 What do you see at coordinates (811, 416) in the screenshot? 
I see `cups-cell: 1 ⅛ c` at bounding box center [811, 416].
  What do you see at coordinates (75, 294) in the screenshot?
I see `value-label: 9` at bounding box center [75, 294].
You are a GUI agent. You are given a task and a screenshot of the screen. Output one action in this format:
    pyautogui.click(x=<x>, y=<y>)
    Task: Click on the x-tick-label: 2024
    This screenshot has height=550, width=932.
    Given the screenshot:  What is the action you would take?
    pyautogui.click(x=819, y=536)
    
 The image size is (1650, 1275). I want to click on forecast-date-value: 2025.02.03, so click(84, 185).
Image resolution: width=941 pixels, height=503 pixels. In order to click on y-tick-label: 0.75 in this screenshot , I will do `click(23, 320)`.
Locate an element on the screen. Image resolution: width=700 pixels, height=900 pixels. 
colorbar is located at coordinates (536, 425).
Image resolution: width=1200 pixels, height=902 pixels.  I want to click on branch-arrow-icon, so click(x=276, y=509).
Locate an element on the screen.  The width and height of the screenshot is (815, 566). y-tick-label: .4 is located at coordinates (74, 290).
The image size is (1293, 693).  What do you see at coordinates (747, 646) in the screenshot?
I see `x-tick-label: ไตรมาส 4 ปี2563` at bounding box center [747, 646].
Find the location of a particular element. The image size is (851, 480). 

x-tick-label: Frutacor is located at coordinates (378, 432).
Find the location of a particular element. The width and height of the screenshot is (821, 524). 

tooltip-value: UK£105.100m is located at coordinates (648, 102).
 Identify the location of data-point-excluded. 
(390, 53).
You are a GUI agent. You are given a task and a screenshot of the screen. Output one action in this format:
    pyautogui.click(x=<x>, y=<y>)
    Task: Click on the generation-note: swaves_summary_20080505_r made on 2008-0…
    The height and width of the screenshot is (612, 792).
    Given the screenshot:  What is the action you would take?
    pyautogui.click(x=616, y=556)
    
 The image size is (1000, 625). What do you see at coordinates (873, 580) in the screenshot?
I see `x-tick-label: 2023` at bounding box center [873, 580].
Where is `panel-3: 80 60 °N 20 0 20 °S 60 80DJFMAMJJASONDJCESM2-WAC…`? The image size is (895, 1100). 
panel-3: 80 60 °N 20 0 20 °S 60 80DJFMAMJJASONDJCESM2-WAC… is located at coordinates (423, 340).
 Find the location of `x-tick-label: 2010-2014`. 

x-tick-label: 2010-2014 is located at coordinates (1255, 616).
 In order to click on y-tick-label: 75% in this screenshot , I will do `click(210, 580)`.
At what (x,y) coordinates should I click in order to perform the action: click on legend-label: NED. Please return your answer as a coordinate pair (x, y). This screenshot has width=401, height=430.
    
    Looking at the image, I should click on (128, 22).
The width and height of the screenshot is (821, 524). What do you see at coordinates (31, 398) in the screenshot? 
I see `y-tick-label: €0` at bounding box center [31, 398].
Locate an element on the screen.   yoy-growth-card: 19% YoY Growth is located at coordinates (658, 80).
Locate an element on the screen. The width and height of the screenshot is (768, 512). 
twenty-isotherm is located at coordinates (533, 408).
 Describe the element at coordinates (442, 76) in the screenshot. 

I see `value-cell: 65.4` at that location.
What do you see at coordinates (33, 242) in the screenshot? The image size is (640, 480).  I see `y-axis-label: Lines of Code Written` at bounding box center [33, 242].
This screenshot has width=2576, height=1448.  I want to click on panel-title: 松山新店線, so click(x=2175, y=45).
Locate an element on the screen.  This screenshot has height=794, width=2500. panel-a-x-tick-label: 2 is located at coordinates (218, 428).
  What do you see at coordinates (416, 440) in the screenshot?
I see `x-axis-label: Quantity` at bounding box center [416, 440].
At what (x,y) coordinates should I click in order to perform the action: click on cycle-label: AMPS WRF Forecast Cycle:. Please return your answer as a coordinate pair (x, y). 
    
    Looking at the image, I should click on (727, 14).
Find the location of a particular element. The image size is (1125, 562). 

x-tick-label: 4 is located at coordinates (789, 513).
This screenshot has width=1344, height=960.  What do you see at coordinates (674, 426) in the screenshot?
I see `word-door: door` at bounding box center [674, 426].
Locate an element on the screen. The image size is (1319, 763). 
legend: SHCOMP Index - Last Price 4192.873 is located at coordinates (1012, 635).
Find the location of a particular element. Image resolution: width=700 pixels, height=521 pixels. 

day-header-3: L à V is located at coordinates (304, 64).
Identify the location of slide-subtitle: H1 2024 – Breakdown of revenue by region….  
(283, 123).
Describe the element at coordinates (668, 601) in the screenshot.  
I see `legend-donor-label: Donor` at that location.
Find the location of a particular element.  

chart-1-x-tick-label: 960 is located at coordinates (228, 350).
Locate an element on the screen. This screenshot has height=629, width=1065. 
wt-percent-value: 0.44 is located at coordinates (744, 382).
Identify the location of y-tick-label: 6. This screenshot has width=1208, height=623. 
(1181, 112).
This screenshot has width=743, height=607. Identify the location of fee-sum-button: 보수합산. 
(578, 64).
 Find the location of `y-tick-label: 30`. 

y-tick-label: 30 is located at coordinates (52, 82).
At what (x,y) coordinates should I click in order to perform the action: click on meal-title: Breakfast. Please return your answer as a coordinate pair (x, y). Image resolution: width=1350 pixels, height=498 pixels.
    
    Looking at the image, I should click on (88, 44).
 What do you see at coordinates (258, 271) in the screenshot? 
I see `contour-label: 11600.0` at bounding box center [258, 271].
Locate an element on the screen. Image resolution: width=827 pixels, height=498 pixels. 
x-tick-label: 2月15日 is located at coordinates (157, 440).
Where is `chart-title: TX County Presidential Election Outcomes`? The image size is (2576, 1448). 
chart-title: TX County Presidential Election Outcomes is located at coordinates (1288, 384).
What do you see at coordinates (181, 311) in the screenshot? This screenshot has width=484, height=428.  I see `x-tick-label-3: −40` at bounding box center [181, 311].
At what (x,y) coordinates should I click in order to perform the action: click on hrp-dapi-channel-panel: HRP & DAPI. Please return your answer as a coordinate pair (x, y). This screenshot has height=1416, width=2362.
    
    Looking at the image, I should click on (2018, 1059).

■ ■ ■ ■ ■

**Problema da risolvere**.
Estrai e riporta identiche le righe qui sopra, a partire dalla prima e proseguendo fino alla riga che contiene "center [75, 294].", entrambe incluse.

**Esercizio completato**.
 What do you see at coordinates (811, 416) in the screenshot? 
I see `cups-cell: 1 ⅛ c` at bounding box center [811, 416].
  What do you see at coordinates (75, 294) in the screenshot?
I see `value-label: 9` at bounding box center [75, 294].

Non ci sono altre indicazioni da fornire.